A few days after Secretary Kemp made this announcement, Governor Nathan Deal raised the hopes of family historians, scholars, attorneys, land surveyors, scientists, and other users of the Georgia Archives when he stated that the Georgia Archives would remain open. However, in Georgia the office of the Secretary of State and the office of Governor are constitutionally separate, and Governor Deal doesn't have the authority to rescind layoff notices issued by the Secretary of State or to dictate how the Secretary of State expends its allocated funds. Secretary Kemp opted to make the Georgia Archives bear the entire brunt of the 3 percent budget cut; other divisions overseen by the Secretary of State will continue to operate as they did before the budget cut was announced.
Georgia's legislature is ultimately responsible for approving the proposed budget cuts, but the next legislative session won't begin until January -- well after the layoffs go into effect.
As of 1 November, anyone seeking access to the holdings of the Georgia Archives will have to make an appointment in advance -- and might not be able to secure one in a timely manner. At the time of this writing, the Web site of the Secretary of State indicates -- unsurprisingly -- that "the number of appointments could be limited based on the schedule of the remaining employees."
What a wretched state of affairs. As noted above, the holdings of the Georgia Archives are used by a wide array of users. Some are interested in the histories of their families. Some are scientists trying to figure out how to best to reintroduce the American chestnut in Georgia. Some are local historians conducting research in connection with the Civil War sesquicentennial -- and helping to pave the way for an influx of tourist dollars into the state's coffers. Some are lawyers -- in many instances representing the State of Georgia or one of its local governments -- preparing for trial. If they can't obtain the records they need in a timely manner, the state and its localities will likely be forced to enter into costly out of court settlements even if they are squarely in the right.
Moreover, reducing the staff of the Georgia Archives to a mere three people will have devastating effects. There's simply no way three people can respond to more than a handful of inquiries at any given time. Moreover, the Georgia Archives, which has already suffered crippling hemorrhages of expertise, is going to lose even more of its institutional knowledge. We archivists struggle mightily to pour our knowledge of our holdings into finding aids, MARC records, and accession files, but as yet there's no substitute for deep familiarity with the content and quirks of one's own holdings. This familiarity comes slowly and once lost it's incredibly hard to reconstruct.

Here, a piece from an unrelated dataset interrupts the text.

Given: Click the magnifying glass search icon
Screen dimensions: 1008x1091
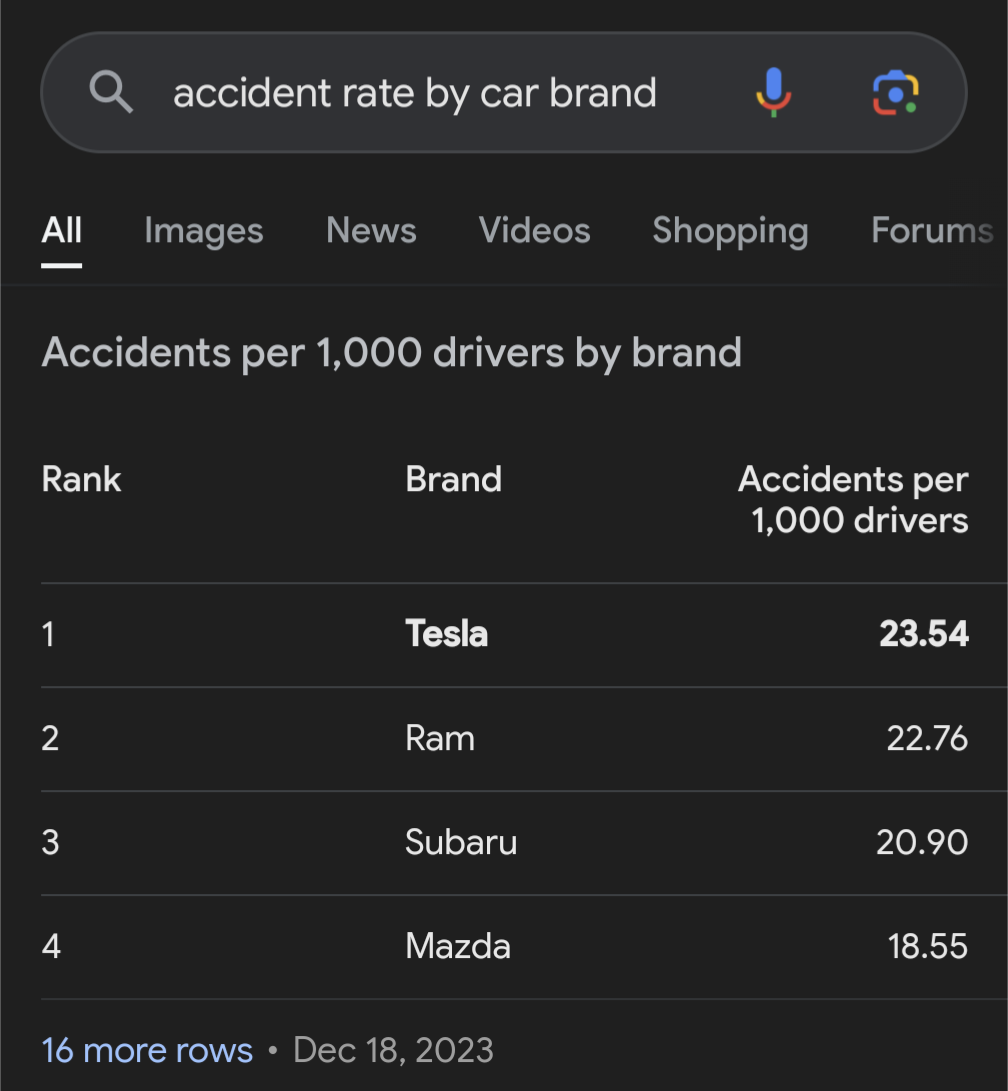Looking at the screenshot, I should click(111, 93).
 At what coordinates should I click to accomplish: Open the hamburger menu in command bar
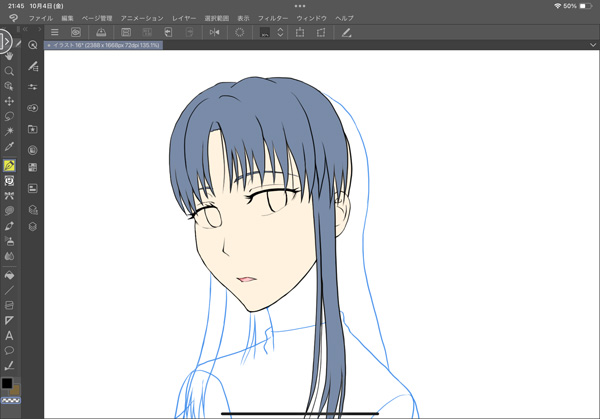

Finally, one can't help but wonder about the long-term effects of the closure and layoffs upon Georgia's historical record. When people think of historical records, they think of linen or cotton paper bearing elaborate handwriting, ornately bound record books, and manuscript maps. They don't think of the masses of paper records created ten years ago or the ever-increasing number of digital files that Georgia's state agencies and local governments create in the course of conducting the people's business. However, some of these records are every bit as valuable as those record books and manuscript documents, and the Georgia Archives is responsible for working with records creators to identify records of enduring value, ensure that they are managed properly, and arrange for their eventual transfer to the archives. There's simply no way that three people can simultaneously provide access to the existing holdings of the Georgia Archives, provide records management guidance to local governments and state agencies, and continue to take in new accessions of archival records and make them accessible to researchers.
(By the way, Georgia is not the only state affected by such challenges. Last week, Kim Severson of the New York Times asserted in a must-read article that "an amalgam of recession-driven budget cuts and fast-moving technological changes could result in a black hole of [state] government information whose impact might not be understood for decades.")
In honor of American Archives Month, I encourage you to do the following:
- Sign the online petition Leave Our State Archives Open to the Public. You do not have to be a Georgia resident to do so.
- "Like" the Facebook group Georgians Against Closing State Archives, which has been a consistently excellent source of up-to-date information about the impending closure and the struggle against it. (It's also a great source of protest cartoons, among them the cartoon featured at the start of this post).
- Check out the Web site of Friends of Georgia Archives and History, which has been instrumental in coordinating the campaign against the Georgia Archives' closure. (Pay particular attention to the slideshow presentation outlining the importance of the Georgia Archives -- its clarity, coherence, and visual attractiveness make it a useful model for other advocacy efforts.)
- If you're going to be in Atlanta on 3 October, attend the "Support the Archives / Save the Seven" rally that will be held in the State Capitol Rotunda at noon.
- Write letters to Governor Deal and Secretary of State Kemp or call their offices and explain why you object to the closing of the Georgia Archives. Letters and phone calls still mean a lot to politicians. If you need some help composing your letter or preparing your comments, be sure to check out the action alert issued by the National Coalition for History.
- If you're a Georgia resident, call or write your state senator and assembly representative. All of Georgia's legislators serve two-year terms, and there's an election coming up in a few weeks. Now really is the time to make your concerns known to them. The Society of Georgia Archivists has put together a series of handy tips for legislative contacts.